Prise d'otages : comment les enfants le vivent ?
Voilà une semaine maintenant qu'est prise en otage une famille de sept Français, enlevés le 19 février 2013, au Cameroun. Aux côtés de leurs parents, se tiennent leurs quatre enfants, âgés de 5 à 12 ans. Nous ne savons rien sur leurs conditions de détention. Il reste que les enfants sont encore moins bien préparés que des adultes à vivre une prise d'otage. Comment vivent-ils ces situations exceptionnelles ? Quelles peuvent être les conséquences psychiques de cette prise d'otage ? Réponses avec le Dr Carole Damiani, psychologue et victimologue à "Paris Aide aux victimes".
La famille de sept Français enlevés au Cameroun le 19 février 2013, apparaît pour la première fois sur une vidéo, aux côtés de leurs ravisseurs, disant appartenir au groupe islamiste nigérian Boko Haram. La famille est entourée d'au moins trois preneurs d'otages, dont les visages sont dissimulés, brandissant armes et munitions. Le père, se tient aux côtés de sa femme, et de leurs quatre enfants âgés de 5 à 12 ans, et demande au nom des ravisseurs, la libération de plusieurs islamistes détenus au Nigéria.
- Comment un enfant de 5 ans peut-il interpréter le fait d'être pris en otage ?

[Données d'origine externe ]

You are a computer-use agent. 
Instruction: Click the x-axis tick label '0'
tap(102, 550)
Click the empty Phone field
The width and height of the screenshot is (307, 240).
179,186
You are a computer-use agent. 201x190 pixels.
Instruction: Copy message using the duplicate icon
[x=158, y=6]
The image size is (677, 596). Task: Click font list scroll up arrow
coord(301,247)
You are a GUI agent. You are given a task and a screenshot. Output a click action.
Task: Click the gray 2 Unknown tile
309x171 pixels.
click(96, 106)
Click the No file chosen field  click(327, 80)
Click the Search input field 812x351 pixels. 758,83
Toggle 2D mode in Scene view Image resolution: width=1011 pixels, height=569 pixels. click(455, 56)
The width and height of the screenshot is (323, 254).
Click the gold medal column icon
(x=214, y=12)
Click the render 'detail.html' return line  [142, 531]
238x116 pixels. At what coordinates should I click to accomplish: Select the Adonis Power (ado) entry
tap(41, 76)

Dr Carole Damiani : "A 5 ans, les enfants ont une appréhension forte de la mort. Mais quand un adulte angoisse sur l'idée de la mort, l'enfant lui, craint davantage l'abandon. D'autant plus si les petits sont séparés de leurs parents. Cela peut laisser des séquelles psychiques importantes. L'idée même de se séparer, de ses amis ou de ses parents, ne fut-ce que temporairement, pourrait engendrer des crises d'angoisse, difficiles à gérer."
- Quels type de relations l'enfant peut-il nouer avec ses ravisseurs ?

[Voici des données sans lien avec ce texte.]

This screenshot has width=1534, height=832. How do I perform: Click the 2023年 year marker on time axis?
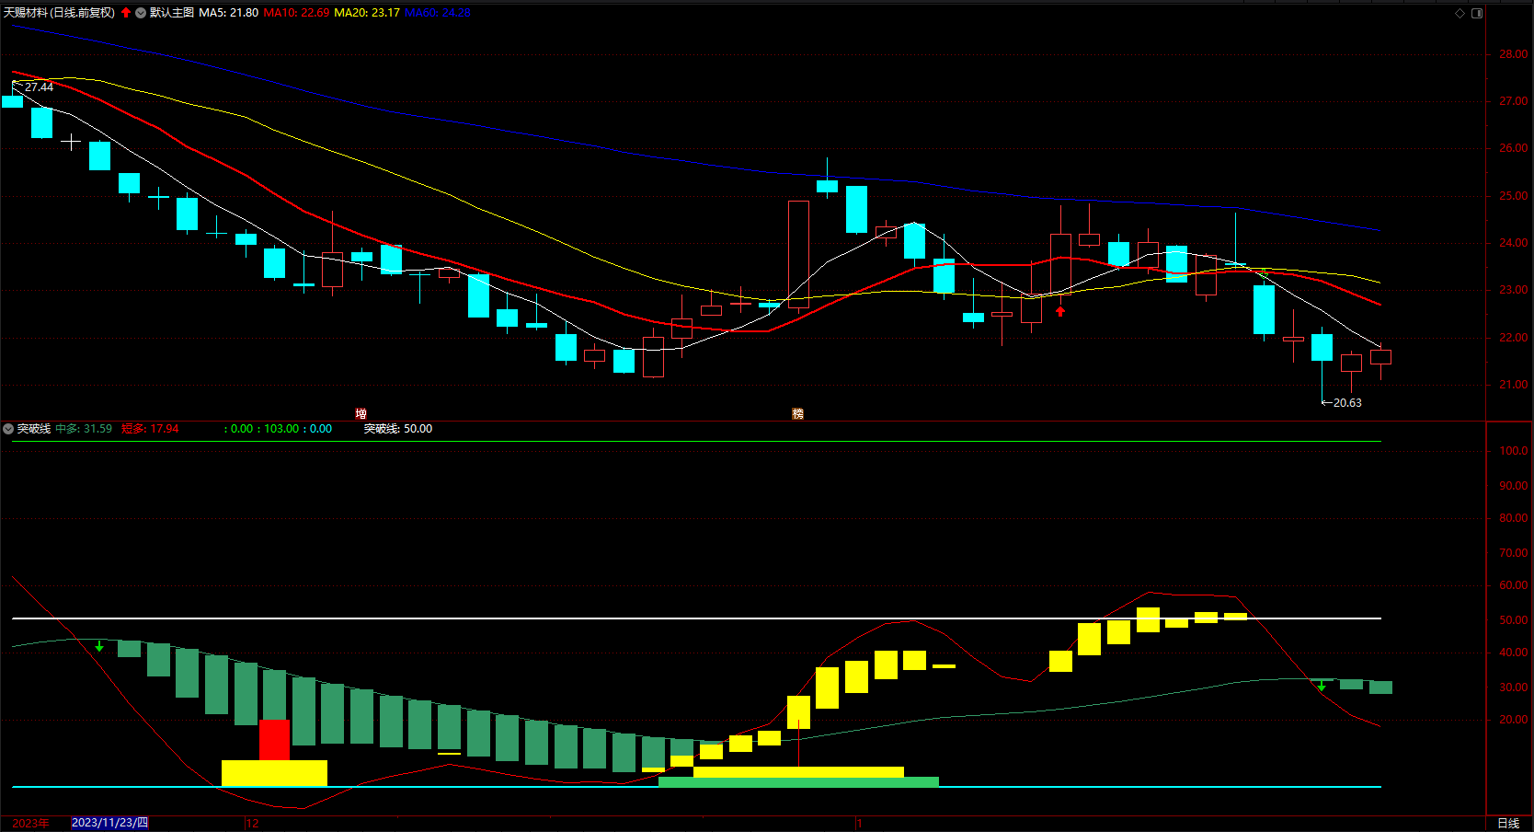tap(30, 823)
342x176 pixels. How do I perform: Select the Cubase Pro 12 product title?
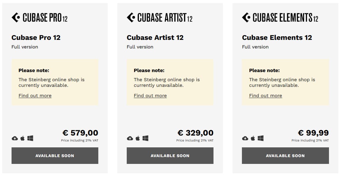tap(36, 38)
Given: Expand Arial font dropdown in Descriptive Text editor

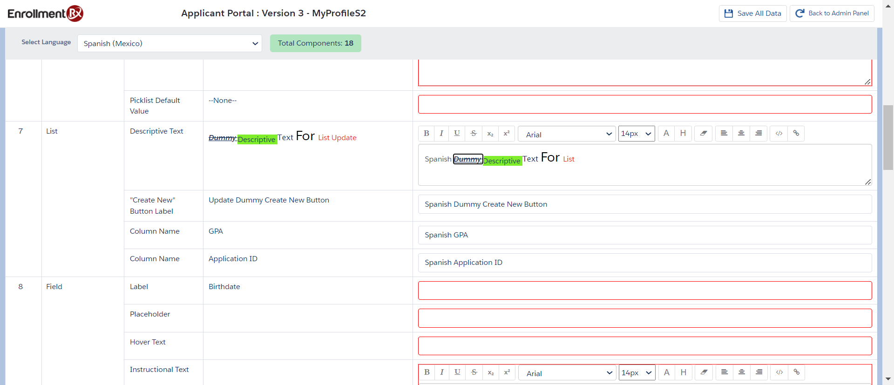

Dr Carole Damiani : "C'est tout le problème avec les enfants. Car pour eux, ce que dit un adulte est vrai, et ne peut être réfuté. Si le ravisseur menace, l'enfant y croit. Il est donc aisé de l'asservir. Dans les cas d'enlèvement et de séquestration, on remarque que les ravisseurs sont plein de sollicitude envers leurs petits otages, afin de mieux les amadouer.
"Ils leur font croire que les parents les ont abandonnés, et qu'ils ne reviendront jamais. Le problème, c'est une fois que les enfants sont libérés : il faut déconstruire tout ce que les ravisseurs ont fait croire aux enfants. Certains enfants se mettent à aimer leur bourreau, à regretter même qu'il disparaisse de leur vie. Ce que les parents ont du mal à comprendre. C'est pourquoi là aussi, il y a un long travail à faire ensemble, avec toute la fratrie."

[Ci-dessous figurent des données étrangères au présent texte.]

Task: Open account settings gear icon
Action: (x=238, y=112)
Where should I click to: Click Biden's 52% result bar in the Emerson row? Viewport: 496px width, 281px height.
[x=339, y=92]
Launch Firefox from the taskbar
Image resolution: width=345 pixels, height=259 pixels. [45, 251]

- Dans des situations de prise d'otages, les enfants sont nécessairement confrontés à la violence.
Dr Carole Damiani : "Exposés à la violence, ces enfants se retrouvent quasiment dans la même situation que ceux victimes de maltraitance familiale. Généralement, on retrouve les mêmes symptômes : des enfants anxieux, craintifs, et sur les nerfs.
"Ce qui peut sauver ces enfants pris en otage, ce sont les valeurs et les ressources familiales dans lesquelles ils vont pouvoir puiser pour survivre... Si ma maman était là, elle me dirait qu'il ne faut pas avoir peur, qu'elle va bientôt me retrouver.
"Je pense que cette prise d'otages au Cameroun peut aussi être l'occasion en famille, de rappeler à nos enfants que s'ils se retrouvaient dans une telle situation, ils doivent être certains que leurs parents seront là, à leurs côtés, quelque soit la durée, et quoiqu'on leur dise."